• [Requirements]:
Reproduce verbatim the rows from the line containing "contact [727, 436]" through the line containing "January is located at coordinates (745, 372).", including both of those lines.

• [Data entries]:
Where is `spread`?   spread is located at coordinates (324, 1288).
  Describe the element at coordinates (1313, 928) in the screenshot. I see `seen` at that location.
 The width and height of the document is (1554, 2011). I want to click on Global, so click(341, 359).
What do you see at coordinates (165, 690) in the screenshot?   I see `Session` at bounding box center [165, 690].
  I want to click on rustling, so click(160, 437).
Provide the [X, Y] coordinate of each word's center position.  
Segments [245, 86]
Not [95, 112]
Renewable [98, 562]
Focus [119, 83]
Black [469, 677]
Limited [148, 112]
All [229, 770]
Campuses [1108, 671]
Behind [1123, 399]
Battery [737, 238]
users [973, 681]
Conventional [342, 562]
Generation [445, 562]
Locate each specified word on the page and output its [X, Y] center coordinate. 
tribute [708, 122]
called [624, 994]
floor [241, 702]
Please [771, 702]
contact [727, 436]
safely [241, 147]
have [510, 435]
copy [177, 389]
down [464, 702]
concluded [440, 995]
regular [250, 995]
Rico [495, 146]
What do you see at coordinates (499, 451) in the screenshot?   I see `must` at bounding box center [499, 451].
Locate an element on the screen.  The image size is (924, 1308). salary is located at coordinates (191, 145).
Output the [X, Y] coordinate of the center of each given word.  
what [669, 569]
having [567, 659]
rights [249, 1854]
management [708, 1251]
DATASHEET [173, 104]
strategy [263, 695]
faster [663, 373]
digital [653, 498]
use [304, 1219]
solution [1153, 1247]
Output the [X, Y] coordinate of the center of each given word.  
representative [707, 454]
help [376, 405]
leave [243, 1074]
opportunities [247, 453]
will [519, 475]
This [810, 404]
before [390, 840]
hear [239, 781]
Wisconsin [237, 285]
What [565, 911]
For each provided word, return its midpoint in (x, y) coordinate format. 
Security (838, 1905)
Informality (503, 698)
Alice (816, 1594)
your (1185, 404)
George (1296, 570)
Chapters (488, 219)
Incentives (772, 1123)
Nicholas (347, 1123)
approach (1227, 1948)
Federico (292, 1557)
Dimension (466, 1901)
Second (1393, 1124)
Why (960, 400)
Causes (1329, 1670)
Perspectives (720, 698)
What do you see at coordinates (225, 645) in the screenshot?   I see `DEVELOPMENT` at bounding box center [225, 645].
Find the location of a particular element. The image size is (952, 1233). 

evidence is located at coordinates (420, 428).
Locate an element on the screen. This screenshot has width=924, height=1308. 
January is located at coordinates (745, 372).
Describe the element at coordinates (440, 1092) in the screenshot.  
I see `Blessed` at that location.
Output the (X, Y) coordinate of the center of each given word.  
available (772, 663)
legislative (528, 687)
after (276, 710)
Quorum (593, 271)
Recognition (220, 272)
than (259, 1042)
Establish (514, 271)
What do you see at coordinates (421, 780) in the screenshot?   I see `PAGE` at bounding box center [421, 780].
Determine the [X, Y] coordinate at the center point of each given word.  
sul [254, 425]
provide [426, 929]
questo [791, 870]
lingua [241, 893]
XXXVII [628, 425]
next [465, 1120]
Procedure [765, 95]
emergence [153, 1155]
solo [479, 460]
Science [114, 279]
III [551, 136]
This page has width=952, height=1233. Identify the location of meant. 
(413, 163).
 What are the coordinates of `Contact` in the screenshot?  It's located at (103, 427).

• [Task solution]:
contact [727, 436]
safely [241, 147]
have [510, 435]
copy [177, 389]
down [464, 702]
concluded [440, 995]
regular [250, 995]
Rico [495, 146]
What do you see at coordinates (499, 451) in the screenshot?   I see `must` at bounding box center [499, 451].
Locate an element on the screen.  The image size is (924, 1308). salary is located at coordinates (191, 145).
Output the [X, Y] coordinate of the center of each given word.  
what [669, 569]
having [567, 659]
rights [249, 1854]
management [708, 1251]
DATASHEET [173, 104]
strategy [263, 695]
faster [663, 373]
digital [653, 498]
use [304, 1219]
solution [1153, 1247]
Output the [X, Y] coordinate of the center of each given word.  
representative [707, 454]
help [376, 405]
leave [243, 1074]
opportunities [247, 453]
will [519, 475]
This [810, 404]
before [390, 840]
hear [239, 781]
Wisconsin [237, 285]
What [565, 911]
For each provided word, return its midpoint in (x, y) coordinate format. 
Security (838, 1905)
Informality (503, 698)
Alice (816, 1594)
your (1185, 404)
George (1296, 570)
Chapters (488, 219)
Incentives (772, 1123)
Nicholas (347, 1123)
approach (1227, 1948)
Federico (292, 1557)
Dimension (466, 1901)
Second (1393, 1124)
Why (960, 400)
Causes (1329, 1670)
Perspectives (720, 698)
What do you see at coordinates (225, 645) in the screenshot?   I see `DEVELOPMENT` at bounding box center [225, 645].
Find the location of a particular element. The image size is (952, 1233). 

evidence is located at coordinates (420, 428).
Locate an element on the screen. This screenshot has width=924, height=1308. 
January is located at coordinates (745, 372).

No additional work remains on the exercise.